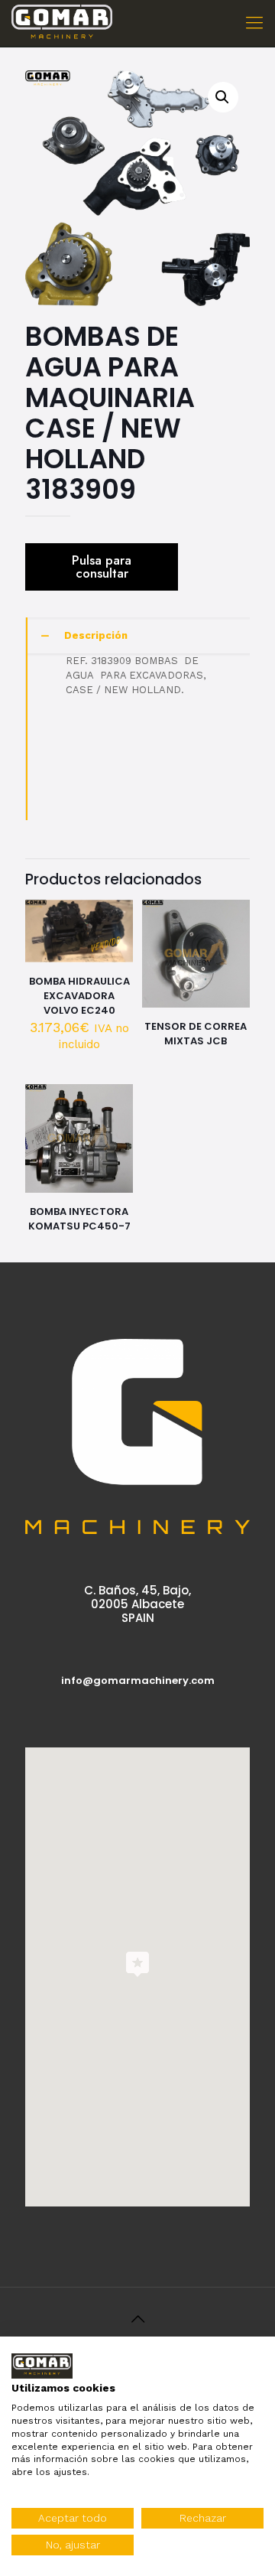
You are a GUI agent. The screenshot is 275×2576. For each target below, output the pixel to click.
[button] (223, 97)
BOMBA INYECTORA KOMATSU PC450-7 (79, 1218)
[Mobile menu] (254, 23)
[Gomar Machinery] (61, 23)
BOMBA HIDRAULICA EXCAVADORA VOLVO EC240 (79, 996)
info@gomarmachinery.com (138, 1680)
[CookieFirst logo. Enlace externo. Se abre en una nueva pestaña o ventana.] (42, 2366)
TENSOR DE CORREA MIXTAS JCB (195, 1033)
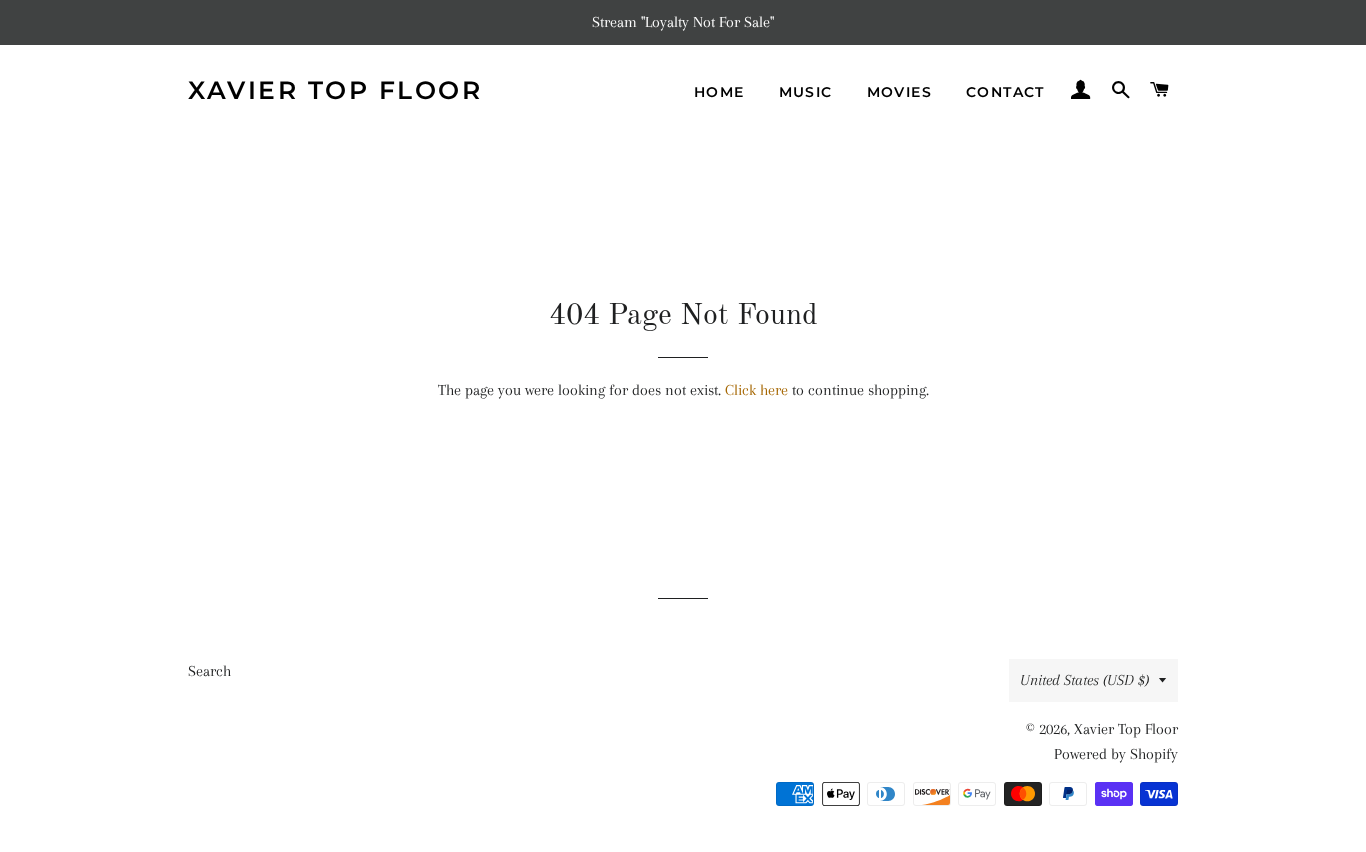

◆ What you should do:
Write out each line of the data that holds the string "BOMBA".

◆ Result for this task:
BOMBA INYECTORA KOMATSU PC450-7 (79, 1218)
BOMBA HIDRAULICA EXCAVADORA VOLVO EC240 (79, 996)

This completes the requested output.